Aber bei den Olympischen Spielen können sich nicht nur Sportler auf ewig ins Gedächtnis der Menschheit eingraben. Auch um eine Disziplin ranken sich Legenden, um die Königsdisziplin im Laufen, den Marathon.
Nach dem Sieg der Griechen über ein übermächtiges Perserheer in der Schlacht bei Marathon 490 vor Christus soll ein Bote ins etwa 40 Kilometer entfernte Athen gelaufen sein, um die frohe Botschaft zu verkünden. Nach seiner Ankunft bracht der völlig erschöpfte Läufer zusammen und starb. Allerdings findet sich dieser erste Marathonlauf der Geschichte nicht in den historischen Quellen dieser Zeit, erst 500 Jahre später berichtet Plutarch von der tragischen Figur des Marathonläufers. Herodot, ein Zeitzeuge der Perserkriege, zugleich der Vater der Geschichtsschreibung berichtet allerdings, dass ein Bote mit dem Namen Pheidippides von Marathon aus nach Sparta geschickt worden sei, um Sparta wenige Stunden vor der Schlacht gegen die Perser um Unterstützung zu bitten. Hätte sich Baron Pierre de Coubertin bei der Einführung des Marathons bei den Spielen der Neuzeit an dieser historischen Quelle orientiert, hieße der Marathon heute vielleicht Spartathon und ginge über 250 Kilometer. Bei den antiken Olympischen Spielen wurde der Marathon jedenfalls nie ausgetragen. Erst 1896 wurde der Lauf der Leiden Teil des olympischen Programms, Coubertin wollte durch diese Verknüpfung mit der griechischen Geschichte zeigen, dass die modernen Spiele in der Tradition der antiken Spiele standen.
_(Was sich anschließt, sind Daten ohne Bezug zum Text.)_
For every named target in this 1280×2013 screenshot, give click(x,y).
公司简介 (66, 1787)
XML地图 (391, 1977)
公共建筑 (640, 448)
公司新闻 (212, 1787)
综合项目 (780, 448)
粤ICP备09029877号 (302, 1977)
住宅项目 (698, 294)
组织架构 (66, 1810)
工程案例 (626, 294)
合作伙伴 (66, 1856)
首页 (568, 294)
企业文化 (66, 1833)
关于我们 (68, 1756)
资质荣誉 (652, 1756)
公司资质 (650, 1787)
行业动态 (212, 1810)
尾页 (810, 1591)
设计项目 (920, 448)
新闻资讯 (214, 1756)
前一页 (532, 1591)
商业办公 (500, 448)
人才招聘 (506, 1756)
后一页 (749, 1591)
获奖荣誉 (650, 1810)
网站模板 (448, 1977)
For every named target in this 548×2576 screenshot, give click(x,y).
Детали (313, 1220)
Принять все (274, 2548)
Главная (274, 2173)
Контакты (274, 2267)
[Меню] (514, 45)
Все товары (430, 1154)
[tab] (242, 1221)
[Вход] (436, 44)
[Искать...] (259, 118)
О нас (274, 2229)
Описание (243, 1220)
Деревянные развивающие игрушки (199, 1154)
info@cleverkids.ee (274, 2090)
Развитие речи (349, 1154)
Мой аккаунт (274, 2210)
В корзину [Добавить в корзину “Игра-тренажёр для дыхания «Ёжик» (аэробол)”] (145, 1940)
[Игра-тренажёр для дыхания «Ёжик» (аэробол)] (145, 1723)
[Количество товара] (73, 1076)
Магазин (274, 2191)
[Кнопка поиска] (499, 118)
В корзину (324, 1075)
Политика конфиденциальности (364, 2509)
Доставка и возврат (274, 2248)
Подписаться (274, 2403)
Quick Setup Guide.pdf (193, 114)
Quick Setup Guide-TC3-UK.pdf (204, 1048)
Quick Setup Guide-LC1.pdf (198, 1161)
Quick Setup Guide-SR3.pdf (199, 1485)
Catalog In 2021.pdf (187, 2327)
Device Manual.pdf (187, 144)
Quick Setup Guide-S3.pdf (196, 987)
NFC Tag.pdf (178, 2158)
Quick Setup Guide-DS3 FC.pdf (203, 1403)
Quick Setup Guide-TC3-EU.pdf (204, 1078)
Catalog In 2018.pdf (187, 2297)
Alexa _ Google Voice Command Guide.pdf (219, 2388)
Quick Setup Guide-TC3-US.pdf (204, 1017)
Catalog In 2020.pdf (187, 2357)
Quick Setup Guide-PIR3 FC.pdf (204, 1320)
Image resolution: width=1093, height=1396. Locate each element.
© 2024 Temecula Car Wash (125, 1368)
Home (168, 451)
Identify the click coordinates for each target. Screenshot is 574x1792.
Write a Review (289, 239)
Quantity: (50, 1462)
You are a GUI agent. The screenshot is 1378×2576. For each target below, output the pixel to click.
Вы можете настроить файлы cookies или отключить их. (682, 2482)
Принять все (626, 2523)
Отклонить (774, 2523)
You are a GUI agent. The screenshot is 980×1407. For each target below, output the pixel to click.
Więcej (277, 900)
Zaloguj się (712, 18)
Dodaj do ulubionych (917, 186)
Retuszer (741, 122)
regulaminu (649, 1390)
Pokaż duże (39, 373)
Der Sieg eines Griechen im allerersten Marathon passte perfekt zu diesem Konzept. Am 10. April 1896 lief der ehemalige Ziegenhirte Spiridon Louis in einer Zeit von 2:58:50 als erster über die Ziellinie im Panathinakon-Stadion zu Athen. Er hatte sich in einem Feld aus 21 Griechen und vier Ausländern durchgesetzt. Zu dieser Zeit arbeitet er als Wasserträger in Athen, als Siegesprämie wünschte er sich einen Karren und ein Pferd. Als man ihm nach seinem erschöpfenden Lauf die Beine massieren wollte, lehnte er dies entschieden ab. Moderne Sportmassage kannte Spiridon Louis nicht. Dennoch wurde der bescheidene Grieche, der nie wieder eine Olympische Medaille gewinnen konnte, ein Held. Nach seinem Tod bekam er ein Ehrengrab, das neu errichtete Olympiastadion in Athen trägt seinen Namen. Bei den 28. Olympischen Spielen in Athen im Jahr 2004 legten die Marathonläufer wieder jene legendäre Strecke zwischen Marathon und Athen zurück. Der Zieleinlauf war wie 1896 wieder im Panathinakon-Stadion. Und auch Spiridon Louis war wieder dabei. Denn der Enkel des ersten Marathon-Sieger, der seinen Namen trägt, wohnte dem Zieleinlauf der Nachfolger seines Großvaters bei.
Der Vollständigkeit halber muss erwähnt werden, dass die Marathonstrecke 1896 noch exakt 40 Kilometer betrug. Auf die heute üblichen 42,195 Kilometer einigte man sich erst zu den Olympischen Spielen 1924 in Paris. Die Distanz war auf Wunsch der britischen Königin Alexandra bei den Olympischen Spielen 1908 in London erstmals gelaufen worden. Damit die königlichen Kinder den Start des Marathons miterleben konnten, ließ die Königin den Lauf im Windsor Park beginnen, bis ins White City Stadion waren es 26 Meilen und 285 Yards, das entspricht der heutigen Distanz.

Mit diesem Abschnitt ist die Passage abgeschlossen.